L’économie et les entreprises françaises font toujours de la résistance face à la crise, mais les incertitudes restent fortes pour la fin de l’année. C’est le principal enseignement de la dernière note de conjoncture de la Banque de France, publiée ce mercredi.
L’activité devrait garder la tête au-dessus de l’eau, anticipe l’Institut d’émission, qui estime, mais sans avancer de chiffre, qu’au quatrième trimestre, la croissance du PIB « serait légèrement positive », après avoir atteint 0,2 % cet été selon l’Insee.
L’activité devrait continuer de progresser
« Dans un environnement conjoncturel difficile, marqué par une succession de chocs, l’activité continue à résister globalement », constate la banque centrale qui a interrogé, entre le 27 octobre et le 4 novembre dernier, 8.500 entreprises de l’industrie et des services.
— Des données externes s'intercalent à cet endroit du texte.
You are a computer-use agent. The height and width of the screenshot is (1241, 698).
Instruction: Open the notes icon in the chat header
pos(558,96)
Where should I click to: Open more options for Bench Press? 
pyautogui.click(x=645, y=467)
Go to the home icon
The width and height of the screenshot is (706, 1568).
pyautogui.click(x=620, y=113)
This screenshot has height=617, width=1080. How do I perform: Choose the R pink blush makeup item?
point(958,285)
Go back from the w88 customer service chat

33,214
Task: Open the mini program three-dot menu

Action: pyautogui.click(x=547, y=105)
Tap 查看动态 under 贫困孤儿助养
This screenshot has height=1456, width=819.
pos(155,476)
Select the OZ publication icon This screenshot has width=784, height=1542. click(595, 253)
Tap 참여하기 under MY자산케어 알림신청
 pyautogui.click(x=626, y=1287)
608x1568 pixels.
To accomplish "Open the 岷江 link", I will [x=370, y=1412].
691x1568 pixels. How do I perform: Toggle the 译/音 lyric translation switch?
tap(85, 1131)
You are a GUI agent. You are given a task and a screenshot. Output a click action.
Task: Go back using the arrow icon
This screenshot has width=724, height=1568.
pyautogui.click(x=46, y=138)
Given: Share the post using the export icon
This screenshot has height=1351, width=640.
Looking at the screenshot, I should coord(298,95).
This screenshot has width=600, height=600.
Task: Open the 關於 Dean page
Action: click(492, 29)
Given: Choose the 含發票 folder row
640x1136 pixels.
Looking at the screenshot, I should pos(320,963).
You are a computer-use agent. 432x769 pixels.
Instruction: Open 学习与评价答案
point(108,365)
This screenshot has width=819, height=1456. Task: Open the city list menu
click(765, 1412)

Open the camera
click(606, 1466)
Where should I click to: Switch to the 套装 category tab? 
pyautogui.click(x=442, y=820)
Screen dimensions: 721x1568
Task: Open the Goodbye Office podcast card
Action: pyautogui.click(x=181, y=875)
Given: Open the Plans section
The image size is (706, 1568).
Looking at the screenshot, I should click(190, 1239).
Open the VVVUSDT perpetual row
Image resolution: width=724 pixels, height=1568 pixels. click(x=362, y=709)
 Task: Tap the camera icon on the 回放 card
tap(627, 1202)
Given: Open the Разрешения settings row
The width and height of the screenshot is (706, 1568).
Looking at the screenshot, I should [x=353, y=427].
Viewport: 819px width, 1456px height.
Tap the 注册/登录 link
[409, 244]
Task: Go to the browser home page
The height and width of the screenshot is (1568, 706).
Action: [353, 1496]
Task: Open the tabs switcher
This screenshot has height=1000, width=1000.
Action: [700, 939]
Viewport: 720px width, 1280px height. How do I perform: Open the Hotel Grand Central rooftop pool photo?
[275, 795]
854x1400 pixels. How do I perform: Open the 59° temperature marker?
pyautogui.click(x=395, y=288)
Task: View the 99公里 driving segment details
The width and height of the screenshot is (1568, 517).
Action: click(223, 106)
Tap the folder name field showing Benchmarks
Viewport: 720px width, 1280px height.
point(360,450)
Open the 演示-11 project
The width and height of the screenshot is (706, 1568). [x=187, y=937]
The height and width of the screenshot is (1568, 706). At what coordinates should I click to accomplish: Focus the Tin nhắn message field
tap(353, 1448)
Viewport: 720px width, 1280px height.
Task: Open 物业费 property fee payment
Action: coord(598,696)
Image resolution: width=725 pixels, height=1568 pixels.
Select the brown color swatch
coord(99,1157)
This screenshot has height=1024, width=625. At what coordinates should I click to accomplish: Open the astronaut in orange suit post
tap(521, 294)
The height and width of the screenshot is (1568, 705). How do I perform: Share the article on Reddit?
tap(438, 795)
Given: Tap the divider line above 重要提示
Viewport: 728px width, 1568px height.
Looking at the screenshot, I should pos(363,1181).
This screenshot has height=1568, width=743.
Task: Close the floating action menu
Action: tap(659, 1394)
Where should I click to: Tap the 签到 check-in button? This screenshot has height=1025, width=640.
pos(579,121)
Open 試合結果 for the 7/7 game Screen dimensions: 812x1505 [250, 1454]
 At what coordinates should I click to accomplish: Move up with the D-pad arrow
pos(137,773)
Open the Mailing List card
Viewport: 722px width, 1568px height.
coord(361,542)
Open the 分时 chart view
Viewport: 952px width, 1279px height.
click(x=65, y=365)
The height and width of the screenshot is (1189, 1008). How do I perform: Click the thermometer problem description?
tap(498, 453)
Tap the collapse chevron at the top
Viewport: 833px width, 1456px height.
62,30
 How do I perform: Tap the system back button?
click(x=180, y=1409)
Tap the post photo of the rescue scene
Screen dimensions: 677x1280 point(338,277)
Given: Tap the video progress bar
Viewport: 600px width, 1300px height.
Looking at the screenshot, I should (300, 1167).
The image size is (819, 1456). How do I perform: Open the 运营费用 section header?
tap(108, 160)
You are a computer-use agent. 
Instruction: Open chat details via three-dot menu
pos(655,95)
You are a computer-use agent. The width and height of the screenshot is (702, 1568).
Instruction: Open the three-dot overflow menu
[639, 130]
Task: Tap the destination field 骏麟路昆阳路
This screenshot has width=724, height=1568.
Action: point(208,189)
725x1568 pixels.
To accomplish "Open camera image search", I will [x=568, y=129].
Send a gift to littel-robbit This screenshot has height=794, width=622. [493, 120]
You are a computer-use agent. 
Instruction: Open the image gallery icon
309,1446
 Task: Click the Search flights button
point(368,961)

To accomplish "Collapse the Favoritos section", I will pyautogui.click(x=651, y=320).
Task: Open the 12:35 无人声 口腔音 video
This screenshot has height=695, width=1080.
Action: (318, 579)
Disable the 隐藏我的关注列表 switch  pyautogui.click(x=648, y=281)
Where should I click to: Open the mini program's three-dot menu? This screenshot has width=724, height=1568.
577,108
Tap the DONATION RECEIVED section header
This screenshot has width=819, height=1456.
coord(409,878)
De fait, les chefs d’entreprise indiquent que leur activité « a légèrement progressé » en octobre dans ces deux secteurs (et est restée stable dans le bâtiment) et « anticipent une poursuite de cette tendance » en novembre.
Cette relative résistance tient pour beaucoup à une amélioration de la situation en matière de difficultés d’approvisionnement (43 % disent y faire face contre 48 % en septembre), à une décélération des prix des produits finis et des carnets de commandes qui ne se dégradent plus, même s’ils se sont stabilisés à un bas niveau. Les difficultés de recrutement semblent aussi s’atténuer un peu, même si elles touchent toujours plus de 50 % des entreprises.
La crise énergétique pèsera plus au quatrième trimestre
Mais la trésorerie des entreprises s’est dégradée au fil des mois. Et si nombre de Français sont déjà à la peine du fait de la hausse des coûts de l’énergie, pour les entreprises le choc est à venir, prévient la Banque de France qui leur a, pour la première fois, demandé d’évaluer comment elles ont ressenti la situation énergétique, tant en matière d’activité que sur leurs marges.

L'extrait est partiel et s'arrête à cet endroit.